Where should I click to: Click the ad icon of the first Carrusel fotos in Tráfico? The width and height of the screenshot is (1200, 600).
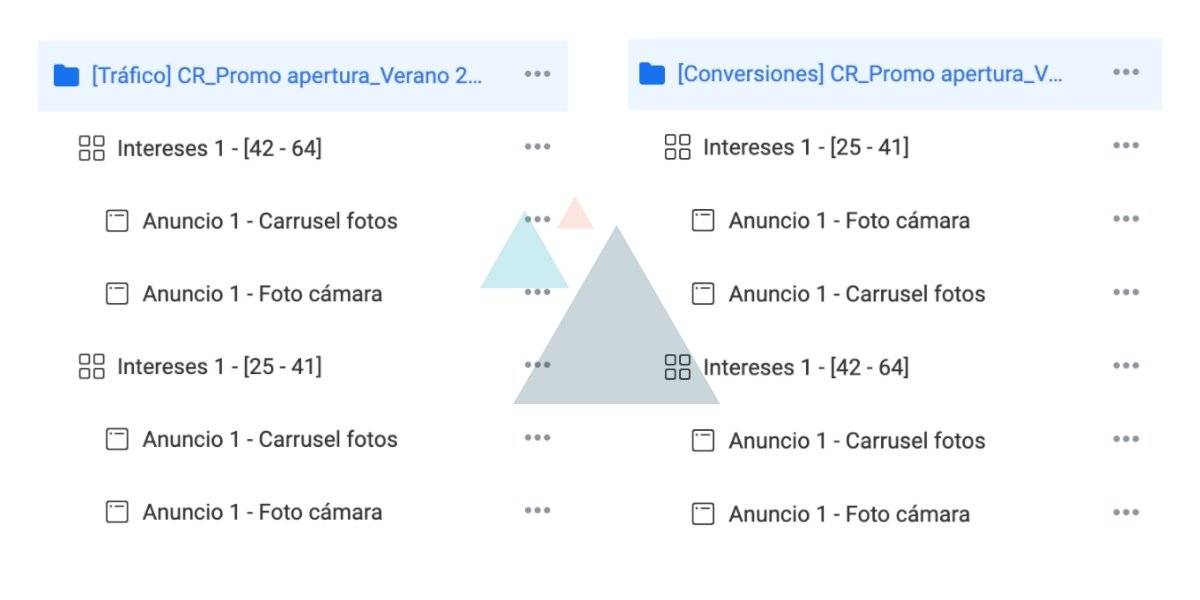point(117,221)
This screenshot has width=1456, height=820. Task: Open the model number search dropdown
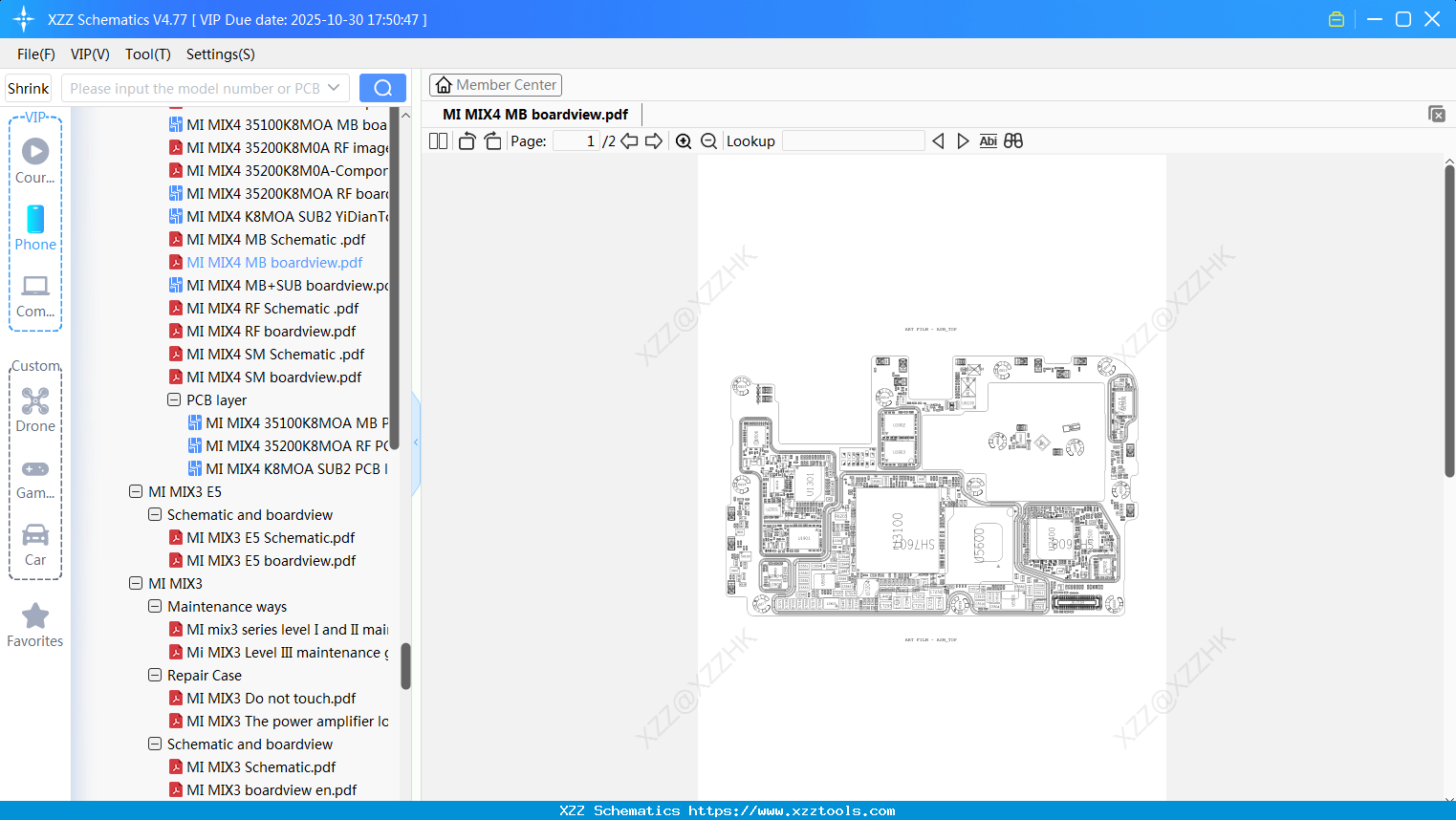coord(336,87)
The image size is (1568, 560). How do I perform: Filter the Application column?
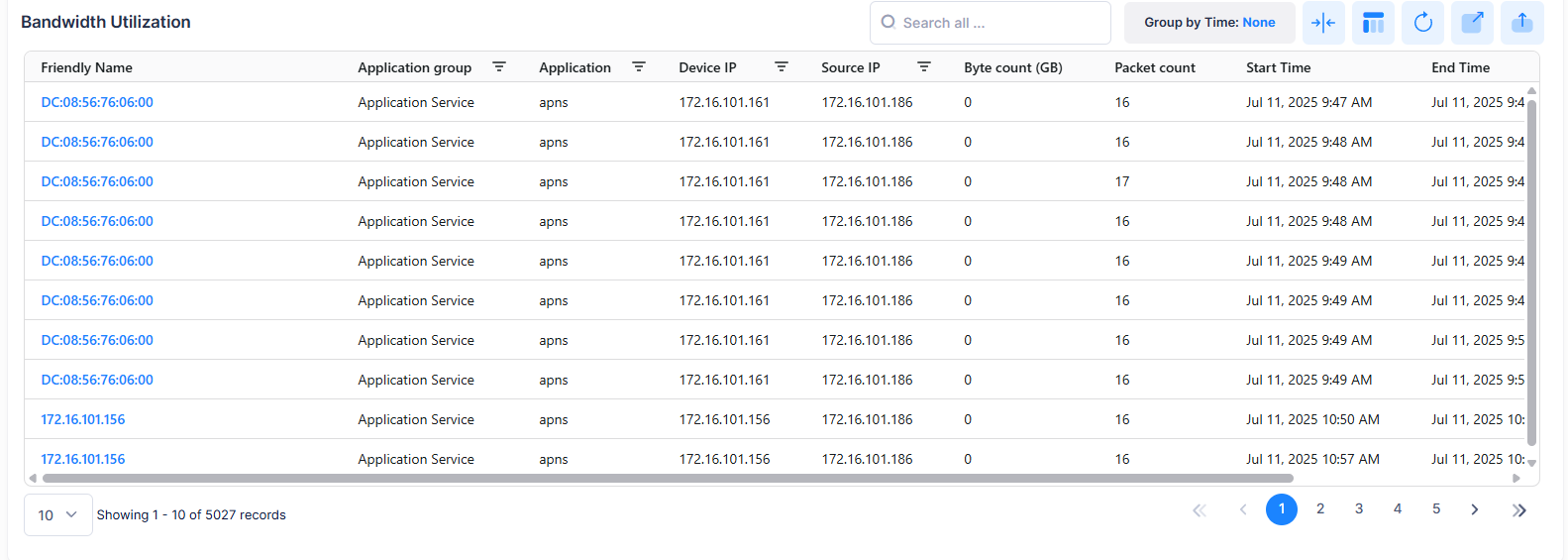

About this exercise:
The needed output is the lines from the one with "This screenshot has" through the end of the listing, written out exactly, both ends included, pictures excluded.

Response area:
This screenshot has width=1456, height=820. Task: Open the model number search dropdown
coord(336,87)
The image size is (1568, 560). How do I perform: Filter the Application column?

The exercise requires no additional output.